*What to produce*: Using the listing that follows, return every line with the word "Given".

*Study material*:
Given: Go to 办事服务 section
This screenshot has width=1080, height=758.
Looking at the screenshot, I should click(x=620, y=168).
==
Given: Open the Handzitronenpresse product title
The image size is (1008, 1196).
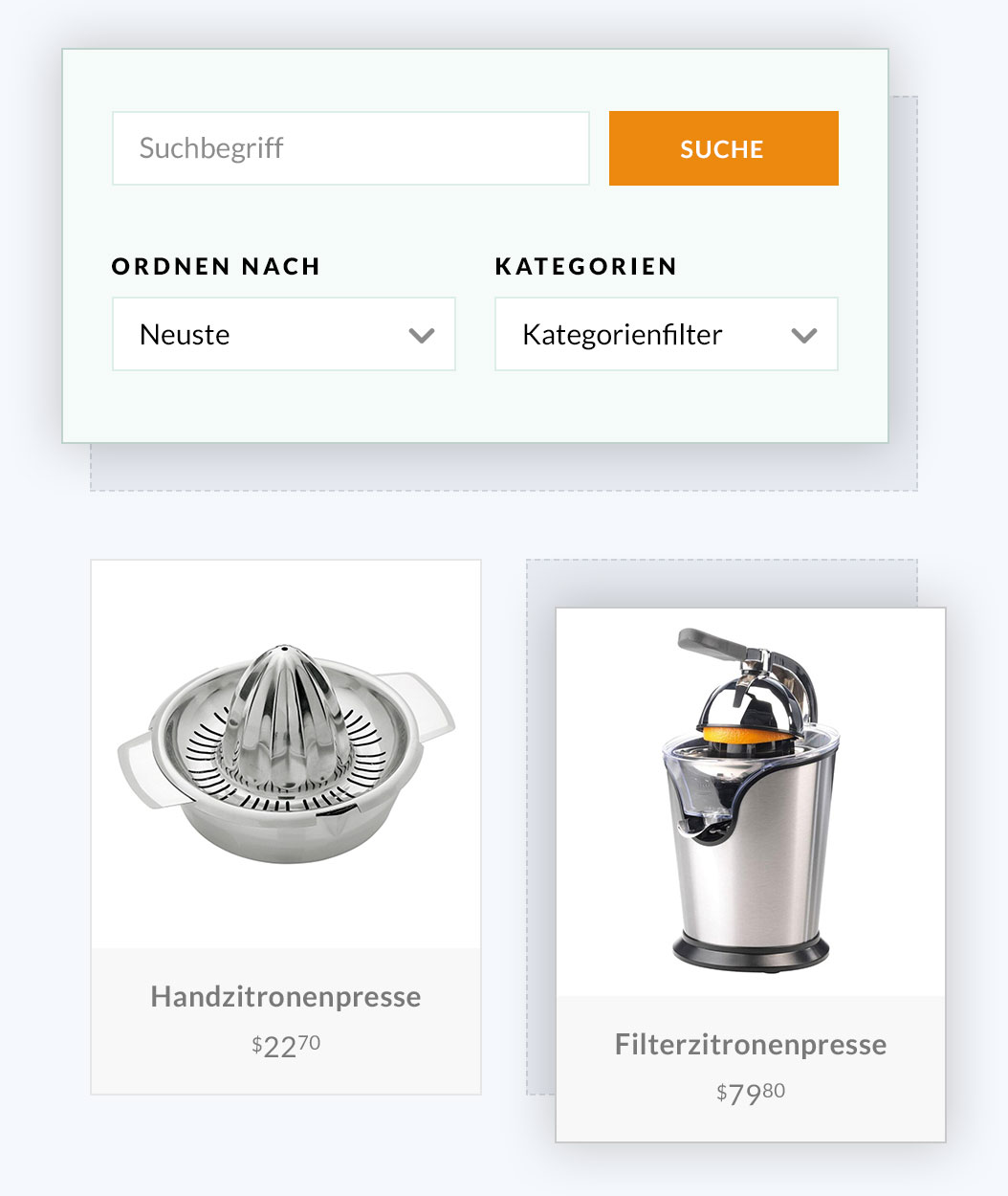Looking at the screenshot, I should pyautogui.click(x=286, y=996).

*Answer*:
Given: Go to 办事服务 section
Given: Open the Handzitronenpresse product title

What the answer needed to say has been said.